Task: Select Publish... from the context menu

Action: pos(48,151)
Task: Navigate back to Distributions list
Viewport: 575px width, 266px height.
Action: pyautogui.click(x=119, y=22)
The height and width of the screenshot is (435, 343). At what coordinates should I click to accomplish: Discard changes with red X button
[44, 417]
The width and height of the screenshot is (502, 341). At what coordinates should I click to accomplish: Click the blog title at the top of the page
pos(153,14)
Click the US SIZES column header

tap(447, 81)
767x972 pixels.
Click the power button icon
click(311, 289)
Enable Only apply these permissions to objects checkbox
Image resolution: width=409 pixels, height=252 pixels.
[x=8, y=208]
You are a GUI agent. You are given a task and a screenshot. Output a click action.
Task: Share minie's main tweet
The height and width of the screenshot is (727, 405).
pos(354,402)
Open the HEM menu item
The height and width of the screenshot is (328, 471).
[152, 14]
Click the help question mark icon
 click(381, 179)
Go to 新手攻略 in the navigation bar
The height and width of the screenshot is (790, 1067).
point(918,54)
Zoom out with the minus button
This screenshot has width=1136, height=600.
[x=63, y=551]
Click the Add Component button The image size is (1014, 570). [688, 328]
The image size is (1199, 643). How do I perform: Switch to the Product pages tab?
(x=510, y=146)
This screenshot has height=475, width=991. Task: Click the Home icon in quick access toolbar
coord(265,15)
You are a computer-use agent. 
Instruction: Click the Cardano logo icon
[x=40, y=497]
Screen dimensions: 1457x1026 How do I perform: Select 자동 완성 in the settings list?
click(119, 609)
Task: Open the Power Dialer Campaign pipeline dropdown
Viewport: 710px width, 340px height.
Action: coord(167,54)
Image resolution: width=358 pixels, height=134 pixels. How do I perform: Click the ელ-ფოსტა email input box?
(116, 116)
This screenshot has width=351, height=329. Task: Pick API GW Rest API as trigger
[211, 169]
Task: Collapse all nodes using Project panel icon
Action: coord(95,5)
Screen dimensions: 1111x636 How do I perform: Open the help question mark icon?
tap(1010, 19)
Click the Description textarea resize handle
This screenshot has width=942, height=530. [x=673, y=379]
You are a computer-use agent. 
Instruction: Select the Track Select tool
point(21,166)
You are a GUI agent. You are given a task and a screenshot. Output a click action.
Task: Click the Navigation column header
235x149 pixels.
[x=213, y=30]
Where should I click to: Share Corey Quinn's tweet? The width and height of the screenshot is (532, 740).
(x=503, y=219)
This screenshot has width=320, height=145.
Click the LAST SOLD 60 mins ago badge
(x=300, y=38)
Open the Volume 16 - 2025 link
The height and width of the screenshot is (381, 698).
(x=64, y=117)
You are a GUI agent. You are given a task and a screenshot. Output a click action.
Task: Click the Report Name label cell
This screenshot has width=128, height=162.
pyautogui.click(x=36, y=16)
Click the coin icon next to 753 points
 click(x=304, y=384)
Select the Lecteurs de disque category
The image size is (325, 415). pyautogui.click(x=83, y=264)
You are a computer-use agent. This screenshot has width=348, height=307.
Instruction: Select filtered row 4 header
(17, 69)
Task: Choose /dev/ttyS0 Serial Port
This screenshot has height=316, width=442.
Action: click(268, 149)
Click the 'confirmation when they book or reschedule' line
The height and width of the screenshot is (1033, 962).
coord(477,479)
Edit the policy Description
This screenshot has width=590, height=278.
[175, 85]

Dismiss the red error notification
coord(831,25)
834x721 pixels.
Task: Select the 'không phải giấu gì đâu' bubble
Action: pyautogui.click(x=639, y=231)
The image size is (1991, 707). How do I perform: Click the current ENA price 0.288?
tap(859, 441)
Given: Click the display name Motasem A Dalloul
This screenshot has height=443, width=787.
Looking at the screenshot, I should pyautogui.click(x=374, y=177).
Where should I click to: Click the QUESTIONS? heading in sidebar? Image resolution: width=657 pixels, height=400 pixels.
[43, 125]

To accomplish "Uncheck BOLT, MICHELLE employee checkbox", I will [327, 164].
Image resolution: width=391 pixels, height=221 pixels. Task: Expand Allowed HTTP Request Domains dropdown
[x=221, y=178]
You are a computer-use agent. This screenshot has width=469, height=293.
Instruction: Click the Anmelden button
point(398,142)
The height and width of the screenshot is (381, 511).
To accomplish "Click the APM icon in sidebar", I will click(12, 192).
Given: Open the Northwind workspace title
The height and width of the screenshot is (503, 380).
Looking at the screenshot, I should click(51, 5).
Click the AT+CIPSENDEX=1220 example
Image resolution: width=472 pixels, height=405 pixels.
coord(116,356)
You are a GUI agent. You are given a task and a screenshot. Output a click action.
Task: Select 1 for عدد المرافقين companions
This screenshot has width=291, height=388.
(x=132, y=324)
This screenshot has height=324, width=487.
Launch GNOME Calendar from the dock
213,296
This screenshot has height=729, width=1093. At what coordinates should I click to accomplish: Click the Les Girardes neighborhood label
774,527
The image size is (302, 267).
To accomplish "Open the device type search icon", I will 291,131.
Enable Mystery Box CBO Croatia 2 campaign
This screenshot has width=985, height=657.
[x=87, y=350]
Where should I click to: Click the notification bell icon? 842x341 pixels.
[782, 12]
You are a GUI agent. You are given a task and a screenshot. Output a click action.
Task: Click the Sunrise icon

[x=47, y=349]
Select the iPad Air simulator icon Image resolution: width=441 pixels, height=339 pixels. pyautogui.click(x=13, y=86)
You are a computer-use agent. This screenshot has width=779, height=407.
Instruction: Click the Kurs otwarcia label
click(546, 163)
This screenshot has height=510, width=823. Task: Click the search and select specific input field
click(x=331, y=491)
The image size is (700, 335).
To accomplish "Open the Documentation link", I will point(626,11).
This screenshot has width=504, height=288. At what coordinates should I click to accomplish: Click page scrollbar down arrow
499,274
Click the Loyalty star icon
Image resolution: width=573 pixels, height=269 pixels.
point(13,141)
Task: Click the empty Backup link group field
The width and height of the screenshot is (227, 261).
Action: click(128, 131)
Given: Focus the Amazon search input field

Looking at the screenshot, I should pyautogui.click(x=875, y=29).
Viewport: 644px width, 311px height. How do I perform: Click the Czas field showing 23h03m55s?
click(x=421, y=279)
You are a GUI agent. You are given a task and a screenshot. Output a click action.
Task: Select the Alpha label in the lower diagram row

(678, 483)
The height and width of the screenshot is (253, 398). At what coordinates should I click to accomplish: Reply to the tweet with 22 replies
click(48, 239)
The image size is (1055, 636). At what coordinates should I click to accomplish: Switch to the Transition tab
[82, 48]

Instructions for the task
Write out the listing exactly from its first line to the line containing "Click the Add". Both of those lines belong in the answer.

Result below
Task: Select Publish... from the context menu

Action: pos(48,151)
Task: Navigate back to Distributions list
Viewport: 575px width, 266px height.
Action: pyautogui.click(x=119, y=22)
The height and width of the screenshot is (435, 343). At what coordinates should I click to accomplish: Discard changes with red X button
[44, 417]
The width and height of the screenshot is (502, 341). At what coordinates should I click to accomplish: Click the blog title at the top of the page
pos(153,14)
Click the US SIZES column header

tap(447, 81)
767x972 pixels.
Click the power button icon
click(311, 289)
Enable Only apply these permissions to objects checkbox
Image resolution: width=409 pixels, height=252 pixels.
[x=8, y=208]
You are a GUI agent. You are given a task and a screenshot. Output a click action.
Task: Share minie's main tweet
The height and width of the screenshot is (727, 405).
pos(354,402)
Open the HEM menu item
The height and width of the screenshot is (328, 471).
[152, 14]
Click the help question mark icon
 click(381, 179)
Go to 新手攻略 in the navigation bar
The height and width of the screenshot is (790, 1067).
point(918,54)
Zoom out with the minus button
This screenshot has width=1136, height=600.
[x=63, y=551]
Click the Add Component button The image size is (1014, 570). [688, 328]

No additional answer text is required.